In the four years since critics hailed her debut album as Christine and the Queens as “like peak Michael Jackson produced by Bjork”, she’s simultaneously toughened and loosened up. Always identifying herself as a queer, pansexual artist, she’s rebranded as “Chris”, cropping her hair and embracing a macho sweat and swagger.
“I don’t know if she’s turned me straight or made me more gay!” wrote one fan beneath the video for “5 dollars”, in which she punches out some intense push-ups before slipping on a bondage bodice beneath a man’s suit. The new image expresses a strength, intelligence and sensuality that transcends gender.

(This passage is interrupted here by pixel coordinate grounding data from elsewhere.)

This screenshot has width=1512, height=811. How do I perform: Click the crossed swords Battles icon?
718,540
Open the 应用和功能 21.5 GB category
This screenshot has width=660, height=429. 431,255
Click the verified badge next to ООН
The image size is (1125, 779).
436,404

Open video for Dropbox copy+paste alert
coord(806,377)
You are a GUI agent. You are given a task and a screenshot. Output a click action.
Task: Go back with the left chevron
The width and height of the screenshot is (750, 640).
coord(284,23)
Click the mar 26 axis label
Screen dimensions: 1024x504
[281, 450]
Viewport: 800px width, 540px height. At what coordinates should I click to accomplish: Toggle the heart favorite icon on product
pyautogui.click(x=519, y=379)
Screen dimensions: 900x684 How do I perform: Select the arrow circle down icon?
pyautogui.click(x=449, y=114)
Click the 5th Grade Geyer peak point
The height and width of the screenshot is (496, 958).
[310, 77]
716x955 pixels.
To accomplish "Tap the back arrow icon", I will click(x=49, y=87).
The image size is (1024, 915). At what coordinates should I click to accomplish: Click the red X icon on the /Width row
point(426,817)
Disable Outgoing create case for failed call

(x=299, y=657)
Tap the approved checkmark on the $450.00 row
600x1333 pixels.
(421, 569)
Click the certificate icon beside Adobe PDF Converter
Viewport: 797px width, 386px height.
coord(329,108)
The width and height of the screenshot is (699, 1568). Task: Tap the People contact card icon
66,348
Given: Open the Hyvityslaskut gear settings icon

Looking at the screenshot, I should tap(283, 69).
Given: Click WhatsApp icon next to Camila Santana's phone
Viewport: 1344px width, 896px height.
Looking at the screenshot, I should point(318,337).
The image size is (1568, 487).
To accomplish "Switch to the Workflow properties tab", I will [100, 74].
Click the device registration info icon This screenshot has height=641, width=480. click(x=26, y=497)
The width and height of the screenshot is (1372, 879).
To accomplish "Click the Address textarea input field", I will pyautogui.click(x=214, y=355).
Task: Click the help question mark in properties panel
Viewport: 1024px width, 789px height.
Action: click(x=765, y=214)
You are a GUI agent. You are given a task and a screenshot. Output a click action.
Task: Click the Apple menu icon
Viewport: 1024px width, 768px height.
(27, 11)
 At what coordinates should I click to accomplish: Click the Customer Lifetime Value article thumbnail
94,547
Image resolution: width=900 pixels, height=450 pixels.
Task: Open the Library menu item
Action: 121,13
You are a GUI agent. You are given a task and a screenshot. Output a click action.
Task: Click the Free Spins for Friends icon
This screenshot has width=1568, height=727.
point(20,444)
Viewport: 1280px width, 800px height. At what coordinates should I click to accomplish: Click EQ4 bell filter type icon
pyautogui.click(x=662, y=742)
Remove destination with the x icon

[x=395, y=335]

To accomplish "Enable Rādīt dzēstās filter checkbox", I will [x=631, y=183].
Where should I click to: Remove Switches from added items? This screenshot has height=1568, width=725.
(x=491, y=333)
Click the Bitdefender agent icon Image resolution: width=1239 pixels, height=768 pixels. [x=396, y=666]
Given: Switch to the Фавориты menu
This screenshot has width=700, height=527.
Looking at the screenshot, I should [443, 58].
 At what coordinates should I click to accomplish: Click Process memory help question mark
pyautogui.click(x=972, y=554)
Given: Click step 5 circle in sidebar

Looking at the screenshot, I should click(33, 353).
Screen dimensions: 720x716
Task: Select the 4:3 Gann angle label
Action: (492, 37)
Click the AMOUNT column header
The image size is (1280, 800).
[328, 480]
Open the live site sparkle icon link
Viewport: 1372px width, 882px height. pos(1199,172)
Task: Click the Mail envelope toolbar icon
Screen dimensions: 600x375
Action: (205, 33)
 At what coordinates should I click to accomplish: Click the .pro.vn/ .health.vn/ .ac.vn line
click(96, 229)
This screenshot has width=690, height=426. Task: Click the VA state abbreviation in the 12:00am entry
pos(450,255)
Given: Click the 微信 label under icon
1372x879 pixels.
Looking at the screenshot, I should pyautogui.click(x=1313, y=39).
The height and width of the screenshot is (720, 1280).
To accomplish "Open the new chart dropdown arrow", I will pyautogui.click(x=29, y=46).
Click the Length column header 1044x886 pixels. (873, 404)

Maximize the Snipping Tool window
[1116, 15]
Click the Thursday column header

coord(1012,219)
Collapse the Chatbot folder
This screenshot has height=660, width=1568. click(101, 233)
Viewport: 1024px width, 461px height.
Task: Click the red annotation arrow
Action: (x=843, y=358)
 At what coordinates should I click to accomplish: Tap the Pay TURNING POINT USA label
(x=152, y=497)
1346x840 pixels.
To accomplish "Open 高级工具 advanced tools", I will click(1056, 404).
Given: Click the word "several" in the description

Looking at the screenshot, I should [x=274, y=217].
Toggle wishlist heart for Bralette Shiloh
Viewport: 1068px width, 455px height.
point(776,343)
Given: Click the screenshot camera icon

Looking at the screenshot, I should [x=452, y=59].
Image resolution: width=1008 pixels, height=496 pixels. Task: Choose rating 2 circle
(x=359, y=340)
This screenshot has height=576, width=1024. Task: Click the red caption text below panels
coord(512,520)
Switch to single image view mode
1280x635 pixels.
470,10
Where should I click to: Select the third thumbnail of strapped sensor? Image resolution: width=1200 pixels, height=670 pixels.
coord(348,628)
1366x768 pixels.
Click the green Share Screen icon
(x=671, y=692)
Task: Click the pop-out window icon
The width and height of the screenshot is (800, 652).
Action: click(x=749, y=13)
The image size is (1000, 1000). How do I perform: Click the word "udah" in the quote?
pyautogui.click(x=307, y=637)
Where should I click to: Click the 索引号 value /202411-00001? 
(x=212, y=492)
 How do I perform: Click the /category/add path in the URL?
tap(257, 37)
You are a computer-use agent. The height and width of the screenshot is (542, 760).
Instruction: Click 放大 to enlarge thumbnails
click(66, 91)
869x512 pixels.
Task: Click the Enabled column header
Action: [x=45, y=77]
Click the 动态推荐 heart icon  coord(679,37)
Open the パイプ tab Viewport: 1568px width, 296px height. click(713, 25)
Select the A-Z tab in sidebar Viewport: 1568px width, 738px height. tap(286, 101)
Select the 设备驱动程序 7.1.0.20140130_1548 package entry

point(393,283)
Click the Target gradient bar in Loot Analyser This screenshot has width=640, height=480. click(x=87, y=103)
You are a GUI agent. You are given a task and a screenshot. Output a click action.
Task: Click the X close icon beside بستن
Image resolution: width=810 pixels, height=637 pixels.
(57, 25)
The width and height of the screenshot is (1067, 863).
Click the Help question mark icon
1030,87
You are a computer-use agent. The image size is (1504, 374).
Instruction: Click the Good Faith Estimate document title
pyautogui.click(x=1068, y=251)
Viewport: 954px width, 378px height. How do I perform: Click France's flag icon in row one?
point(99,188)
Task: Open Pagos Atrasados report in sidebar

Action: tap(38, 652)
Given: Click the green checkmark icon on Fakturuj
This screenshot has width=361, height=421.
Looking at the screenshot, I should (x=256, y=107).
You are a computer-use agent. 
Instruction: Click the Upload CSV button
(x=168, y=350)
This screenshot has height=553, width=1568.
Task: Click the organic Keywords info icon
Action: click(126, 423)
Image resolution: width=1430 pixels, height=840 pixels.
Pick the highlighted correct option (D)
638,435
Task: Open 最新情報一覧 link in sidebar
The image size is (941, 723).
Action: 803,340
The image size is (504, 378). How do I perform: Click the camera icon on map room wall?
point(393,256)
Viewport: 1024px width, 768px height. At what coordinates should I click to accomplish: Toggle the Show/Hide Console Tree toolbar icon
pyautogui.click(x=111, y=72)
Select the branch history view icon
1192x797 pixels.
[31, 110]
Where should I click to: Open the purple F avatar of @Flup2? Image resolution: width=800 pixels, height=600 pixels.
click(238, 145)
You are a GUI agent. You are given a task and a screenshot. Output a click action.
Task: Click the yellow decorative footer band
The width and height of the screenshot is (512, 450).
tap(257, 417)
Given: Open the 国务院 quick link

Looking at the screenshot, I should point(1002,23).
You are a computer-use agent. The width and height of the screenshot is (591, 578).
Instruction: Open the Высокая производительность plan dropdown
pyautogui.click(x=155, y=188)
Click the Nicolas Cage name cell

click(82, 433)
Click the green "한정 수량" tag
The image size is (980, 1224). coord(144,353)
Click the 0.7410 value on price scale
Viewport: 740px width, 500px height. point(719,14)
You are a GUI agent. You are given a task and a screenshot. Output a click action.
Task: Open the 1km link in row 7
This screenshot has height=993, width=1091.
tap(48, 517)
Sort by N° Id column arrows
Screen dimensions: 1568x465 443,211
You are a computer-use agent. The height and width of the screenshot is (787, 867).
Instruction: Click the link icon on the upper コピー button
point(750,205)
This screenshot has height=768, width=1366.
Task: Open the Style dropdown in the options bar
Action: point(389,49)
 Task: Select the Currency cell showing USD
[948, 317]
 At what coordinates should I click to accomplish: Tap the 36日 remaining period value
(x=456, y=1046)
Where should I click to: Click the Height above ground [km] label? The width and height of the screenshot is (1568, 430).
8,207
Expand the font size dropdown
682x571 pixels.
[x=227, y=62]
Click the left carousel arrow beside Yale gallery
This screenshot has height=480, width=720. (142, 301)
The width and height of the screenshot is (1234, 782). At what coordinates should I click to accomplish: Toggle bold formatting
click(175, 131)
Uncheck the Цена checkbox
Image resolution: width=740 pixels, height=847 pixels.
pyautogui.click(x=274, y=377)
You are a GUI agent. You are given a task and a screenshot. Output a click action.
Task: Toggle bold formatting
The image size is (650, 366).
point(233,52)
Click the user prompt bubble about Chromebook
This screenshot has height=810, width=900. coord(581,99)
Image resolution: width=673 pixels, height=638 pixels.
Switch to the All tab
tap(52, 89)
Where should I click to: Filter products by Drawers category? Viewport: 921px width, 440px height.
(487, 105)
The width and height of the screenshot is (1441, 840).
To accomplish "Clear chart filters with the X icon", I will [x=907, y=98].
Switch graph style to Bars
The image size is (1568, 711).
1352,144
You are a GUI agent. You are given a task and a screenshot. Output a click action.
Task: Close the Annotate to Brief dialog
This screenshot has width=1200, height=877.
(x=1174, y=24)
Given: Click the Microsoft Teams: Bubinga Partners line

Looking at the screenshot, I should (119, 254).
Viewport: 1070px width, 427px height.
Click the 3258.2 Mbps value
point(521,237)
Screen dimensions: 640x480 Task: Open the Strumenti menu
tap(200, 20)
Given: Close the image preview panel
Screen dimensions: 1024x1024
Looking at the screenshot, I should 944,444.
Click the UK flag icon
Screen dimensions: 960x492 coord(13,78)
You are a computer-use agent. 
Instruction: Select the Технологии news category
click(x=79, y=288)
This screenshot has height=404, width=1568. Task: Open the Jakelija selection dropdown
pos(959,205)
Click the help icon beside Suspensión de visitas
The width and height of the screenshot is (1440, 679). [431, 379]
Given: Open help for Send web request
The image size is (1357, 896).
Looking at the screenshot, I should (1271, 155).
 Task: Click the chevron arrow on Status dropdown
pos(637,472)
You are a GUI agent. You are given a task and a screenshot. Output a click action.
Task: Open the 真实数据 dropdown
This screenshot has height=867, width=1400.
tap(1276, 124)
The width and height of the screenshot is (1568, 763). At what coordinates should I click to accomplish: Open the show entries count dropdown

She’s so compelling, so totally original that I find myself a bit disappointed that her music is – like so much 21st-century pop – still Eighties-nodding and synth-driven. We all know the Eighties revival has lasted longer than the actual Eighties by now. I worry those unaware of Letissier’s subversive attitude, image and stunning choreography could miss her perfectly crafted pop in the retro-synth shuffle. Will people remember all this Jacko-funked/ Whitney-sprung stuff in 30 years time? Or will they continue to revere the original Eighties pantheon?
Such questions are academic while you’re listening to the self-produced Chris. Letissier makes her vintage synths snap, crackle, pop, fizz, freeze, squelch, shimmer and soar. There’s even a shattered glass effect (on “Stranger”) to complete the Old Skool Electronica bingo card. Treble notes bounce from air-cushioned soles. Bass lines lasso your hips. Chiffon layers of Letissier’s Anglo-French vocals glide around your neck and shoulders and roll them back. It’s ridiculously danceable.
The quirky lyrical pleas for understanding of early hits like “Tilted” has been replaced by the empowered seduction of “Girlfriend”, on which lines “Don’t feel like a girlfriend/ But lover/ Damn, I’d be your lover” simmer over flickering flames of funk-guitar.
True, the English lyrics often feel Google-translated (“A swollen eye is four days/ Of curious calm, snow in May” – “The Walker”), but they’re full of poetry. Questioning the existence of God on “Doesn’t Matter”, Letissier pushes against “a door chalked on a wall”. The smart, fizzy “Goya Soda” finds her orbit around a boy who’s “always on my side/ But never on me” and slipping between English and French as she asks: “Who came there to see, who is seen, and qui mange quoi?”
In the wonderful world of Christine and the Queens, linguistic borders are as porous as those between gender, era and genre. Vive la fluidité!